How to write your first Spark Stream Batch Join with working code

Canadian Data Guy
4 min readJan 26, 2023

When I started learning about Spark Streaming, I could not find enough code/material which could kick-start my journey and build my confidence. I wrote this blog to fill this gap which could help beginners understand how simple streaming is and build their first application.

In this blog, I will explain most things by first principles to increase your understanding and confidence and you walk away with code for your first Streaming application.

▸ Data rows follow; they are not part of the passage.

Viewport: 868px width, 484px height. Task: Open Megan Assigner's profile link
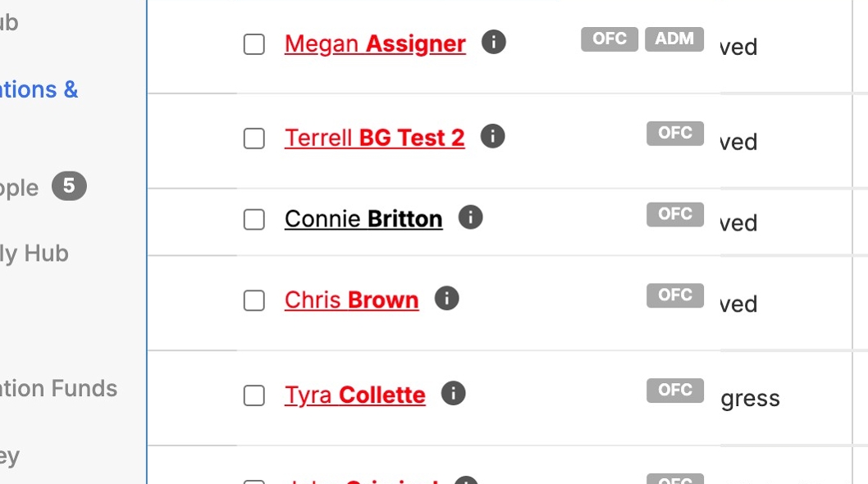[375, 43]
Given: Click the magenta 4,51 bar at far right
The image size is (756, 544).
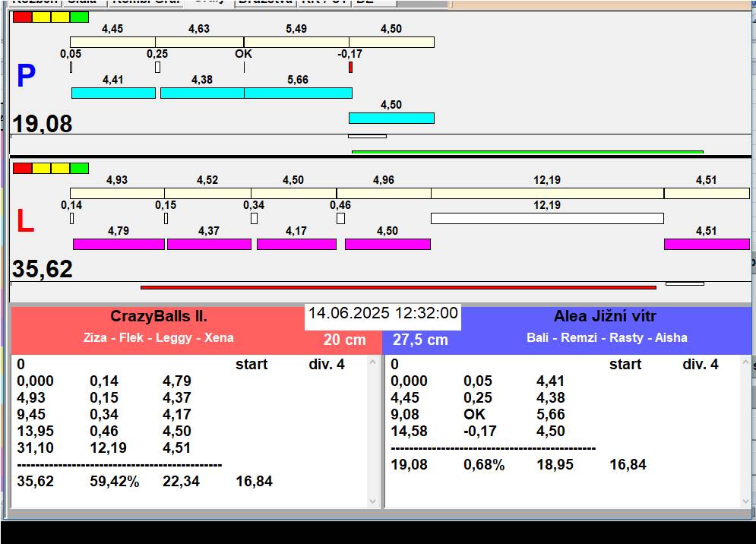Looking at the screenshot, I should pyautogui.click(x=707, y=244).
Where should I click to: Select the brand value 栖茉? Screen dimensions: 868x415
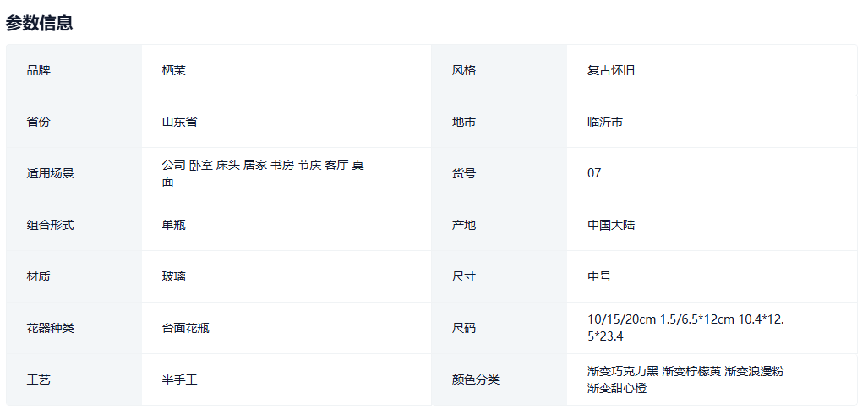(x=173, y=70)
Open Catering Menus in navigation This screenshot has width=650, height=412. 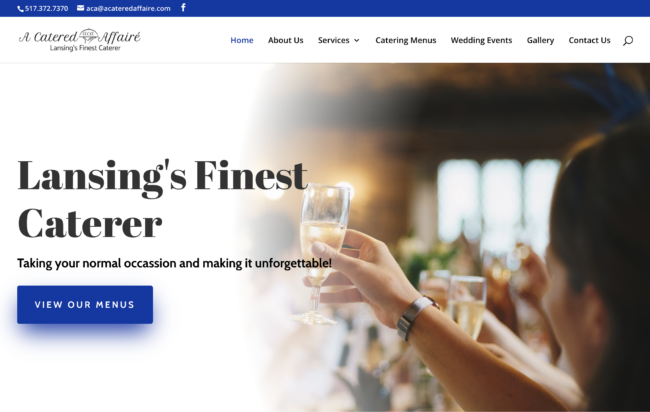pos(406,40)
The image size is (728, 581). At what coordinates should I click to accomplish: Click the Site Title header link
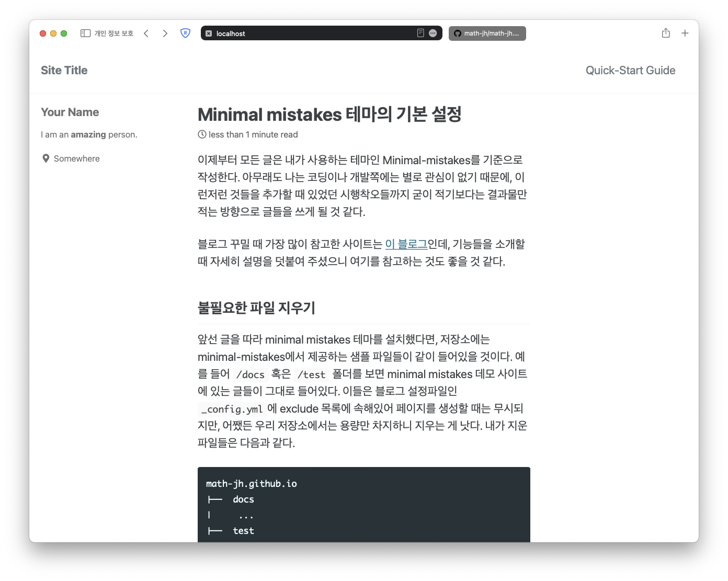pyautogui.click(x=64, y=70)
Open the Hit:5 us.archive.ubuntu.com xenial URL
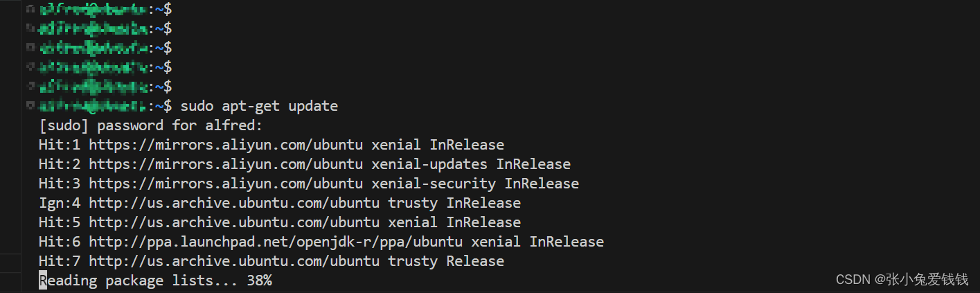980x293 pixels. (x=234, y=222)
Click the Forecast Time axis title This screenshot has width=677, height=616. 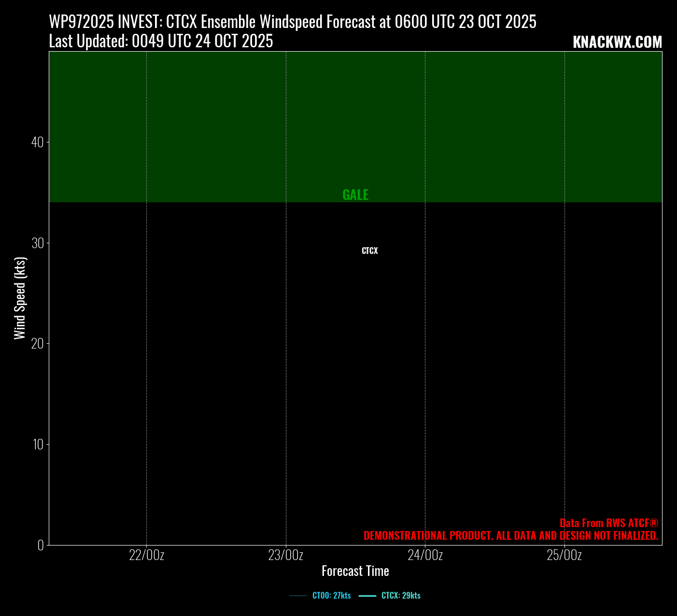tap(355, 571)
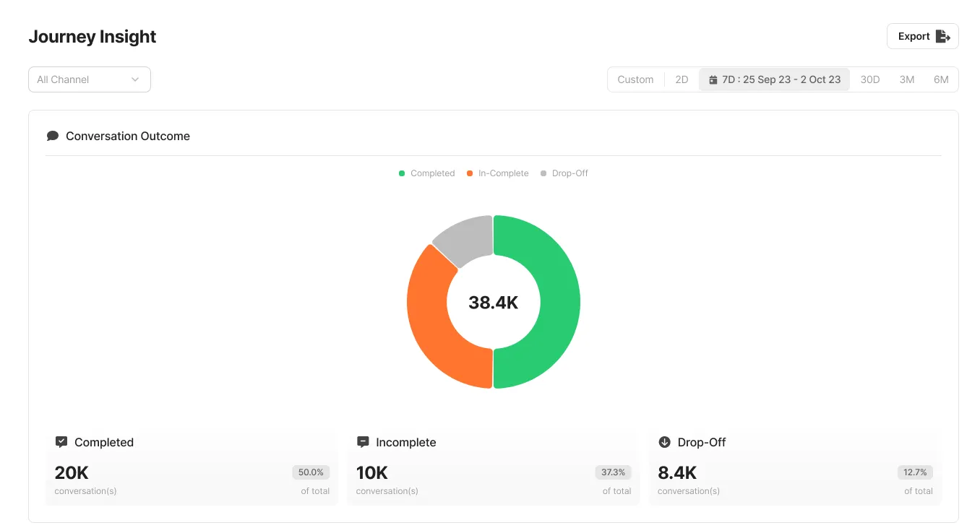Toggle the Completed legend item
This screenshot has width=980, height=528.
(x=426, y=173)
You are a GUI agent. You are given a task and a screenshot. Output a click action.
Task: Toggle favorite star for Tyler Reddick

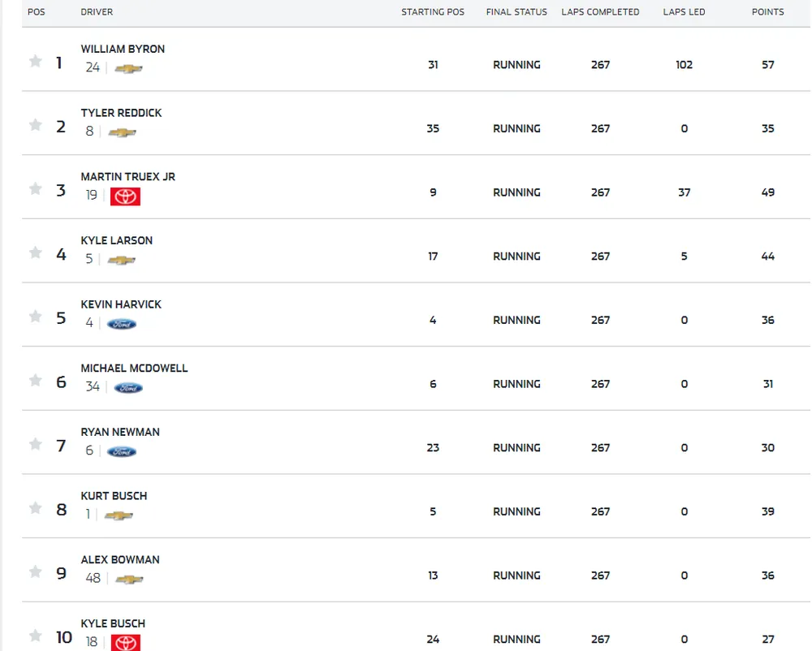coord(36,125)
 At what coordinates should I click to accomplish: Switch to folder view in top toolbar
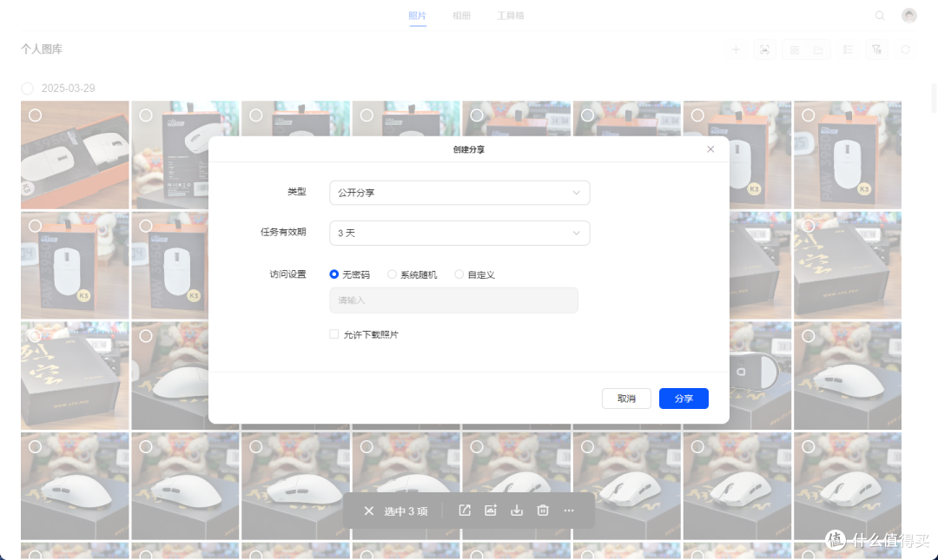tap(819, 49)
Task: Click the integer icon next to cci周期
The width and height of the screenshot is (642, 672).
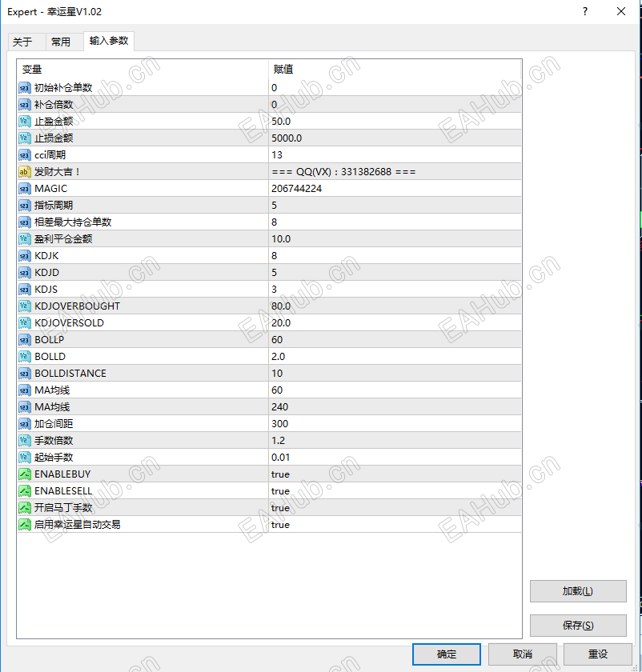Action: 25,154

Photo by Ian Schneider on Unsplash

Scenario:

Let’s assume we have a streaming source with data arriving all the time. We want to add more attributes from another table( Think lookup table/ dimension table). Thus we will stream the data and join with the lookup table via Stream-Batch join. The result would be written as a Delta table, which could be used downstream for analytics or streaming.

Imports & Parameters

from pyspark.sql import functions as F
from faker import Faker
import uuid

# define schema name and where should the table be stored
schema_name = "test_streaming_joins"
schema_storage_location = "/tmp/CHOOSE_A_PERMANENT_LOCATION/"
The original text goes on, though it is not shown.